On the contrary, Abramowitz et al. found that fluid loculation, pleural thickening, nodules were more commonly seen in exudative effusion but they were insignificantly associated with exudative type of pleural effusion. [7] Kadihan et al. also found no statistical difference in pleural thickness, fluid loculation or nodules in these two types of pleural effusion. [13]
The present study; however, has certain limitations. First, IV contrast was administered to few patients while not to others. Although, there were no discernible gap in measurements in the mean attenuation values, still further studies with a standard technique and protocol, preferably non-contrast to reduce volume averaging, will improve the results. Also, we excluded patients with hemothorax or chylothorax. Moreover, there was a bias for larger effusions because usually smaller effusions do not undergo thoracocentesis. Larger sample size with population and protocol-based cut-off values would definitely lead to improved results and help reduce the iatrogenic complications by avoiding the need for thoracocentesis.

Conclusion

In the present study, the diagnostic accuracy of CT attenuation value in differentiating types of pleural effusion mirrors those depicted in earlier studies albeit a slightly higher specificity and lower sensitivity. However, due to excessive overlap in the attenuation values of the two types of pleural effusion, use of only CT attenuation value is not completely reliable.

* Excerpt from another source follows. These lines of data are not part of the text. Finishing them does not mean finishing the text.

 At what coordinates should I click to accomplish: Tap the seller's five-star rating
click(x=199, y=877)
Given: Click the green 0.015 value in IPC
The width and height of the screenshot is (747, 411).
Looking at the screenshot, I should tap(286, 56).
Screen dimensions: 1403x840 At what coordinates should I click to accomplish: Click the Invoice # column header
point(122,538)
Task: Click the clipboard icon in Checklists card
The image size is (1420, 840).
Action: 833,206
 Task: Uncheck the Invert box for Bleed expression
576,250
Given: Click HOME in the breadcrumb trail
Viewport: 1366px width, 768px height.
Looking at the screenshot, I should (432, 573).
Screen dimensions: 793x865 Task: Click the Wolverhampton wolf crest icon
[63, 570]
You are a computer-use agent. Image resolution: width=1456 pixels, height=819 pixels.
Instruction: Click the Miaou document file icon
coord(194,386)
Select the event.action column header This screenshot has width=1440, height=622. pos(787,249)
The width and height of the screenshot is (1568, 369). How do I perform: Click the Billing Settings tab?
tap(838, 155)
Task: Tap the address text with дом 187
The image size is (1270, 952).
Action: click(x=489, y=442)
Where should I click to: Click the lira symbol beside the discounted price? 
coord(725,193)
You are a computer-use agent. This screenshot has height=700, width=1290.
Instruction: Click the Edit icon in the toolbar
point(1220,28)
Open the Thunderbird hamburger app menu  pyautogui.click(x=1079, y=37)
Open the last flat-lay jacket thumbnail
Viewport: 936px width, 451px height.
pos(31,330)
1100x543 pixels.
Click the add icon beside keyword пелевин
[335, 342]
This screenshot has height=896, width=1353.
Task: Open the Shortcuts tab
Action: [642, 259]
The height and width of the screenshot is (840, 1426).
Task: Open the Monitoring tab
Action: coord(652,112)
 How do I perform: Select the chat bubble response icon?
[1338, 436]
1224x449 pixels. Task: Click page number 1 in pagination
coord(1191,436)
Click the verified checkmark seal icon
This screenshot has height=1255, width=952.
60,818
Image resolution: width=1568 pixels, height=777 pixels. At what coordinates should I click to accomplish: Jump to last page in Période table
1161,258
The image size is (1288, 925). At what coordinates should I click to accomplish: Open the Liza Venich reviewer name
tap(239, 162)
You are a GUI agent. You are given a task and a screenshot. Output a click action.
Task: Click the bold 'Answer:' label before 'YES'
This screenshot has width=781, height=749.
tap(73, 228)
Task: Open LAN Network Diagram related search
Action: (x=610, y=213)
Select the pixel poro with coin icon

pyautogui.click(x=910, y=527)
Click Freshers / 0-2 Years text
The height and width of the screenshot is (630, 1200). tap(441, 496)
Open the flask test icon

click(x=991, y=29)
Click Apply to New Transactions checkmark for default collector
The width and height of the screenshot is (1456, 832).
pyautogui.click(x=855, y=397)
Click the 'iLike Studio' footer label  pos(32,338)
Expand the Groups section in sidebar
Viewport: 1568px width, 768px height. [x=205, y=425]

However, this should not demoralize the physicians from using this primary modality in patients with pleural effusion. Not only CT helps with diagnosis, it also can guide the exact positioning of chest tubes, as and when required. Addition of other findings like pulmonary pathology, pleural thickening, nodules and loculated pleural fluid improve the diagnostic accuracy but biochemical analysis of pleural fluid still, continues to be the gold standard.

Conflicts of interest

There are no conflicts of interest

Funding information

This research received no specific grant from any funding agency in the public, commercial or not-forprofit sectors.

Data availability statement

The data that support the findings of this study are available from the corresponding author, upon reasonable request.

Acknowledgments

We would like to thank the staff of Department of Radiodiagnosis and Department of Biochemistry.